For calculating EWR, the formula:

$$\frac{{E_{\text{b}} - E_{\text{a}} }}{d * t}\;{\text{mm}}^{3} /{ \hbox{min} }$$

where

  • Eb—Electrode weight before machining (g)

  • Ea—Electrode weight after machining (g)

  • d—Density of electrode (g/cc)

  • t—Machining Time (in mins)

  • The density of copper electrode is 8.96 g/cc.

5.2 Results and Analysis

After putting the MRR values in Minitab software, for ‘larger the better’ option to get S/N ratio values, Table 5 represents the S/N ratio for MRR. Accordingly, the response table (Table 6) and graph (Figs. 2 and 3) for mean of S/N ratio along with a significance of each of the process parameters were ranked based on delta value from high to low (Table 7).

Table 5 S/N ratio
Table 6 Response table for signal-to-noise ratios
Fig. 2
figure 2

Signal to noise ratios for MRR

Fig. 3
figure 3

Mean for MRR

Table 7 Response table for means

So accordingly, MRR is most affected by current followed by current, pulse-ON time and then pulse-OFF time. The parameters where MRR is said to be maximum are: current (6 A), pulse-ON time (100 µs) and pulse-OFF time (40 µs).

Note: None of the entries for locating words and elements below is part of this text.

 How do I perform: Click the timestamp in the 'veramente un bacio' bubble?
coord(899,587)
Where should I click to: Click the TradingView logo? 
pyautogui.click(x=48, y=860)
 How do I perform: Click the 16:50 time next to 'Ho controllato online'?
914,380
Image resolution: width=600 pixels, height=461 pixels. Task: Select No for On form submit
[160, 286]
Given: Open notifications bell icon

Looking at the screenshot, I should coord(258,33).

Similarly, for EWR for ‘smaller the better’ option is selected in Minitab software for obtaining S/N values, Table 8 represents the S/N ratio for EWR. Accordingly, the response table (Table 9) and graph (Figs. 4 and 5) for mean of S/N ratio along with significance of each of the process parameters were ranked based on delta value from high to low (Table 10).

Table 8 S/N ratio
Table 9 Response table for signal-to-noise ratios
Fig. 4
figure 4

Signal to noise ratios for EWR

Fig. 5
figure 5

Mean for EWR

Table 10 Response table for means

So accordingly, the EWR is most affected by current followed by current, pulse-ON time and then pulse-OFF time. The parameters where EWR is said to be minimum are: current (4 A), pulse-ON time (100 µs) and pulse-OFF time (50 µs).

6 Conclusion

It was found that MRR is most affected by current followed by pulse-ON time and pulse-OFF time and is maximized at current (6 A); pulse-ON time (100 µs) and pulse-OFF time (40 µs).

As far as EWR is concerned, it is most affected again by current followed by pulse-ON time and pulse-OFF time, and further, EWR is minimized at current (4 A); pulse-ON time (100 µs) and pulse-OFF time (50 µs).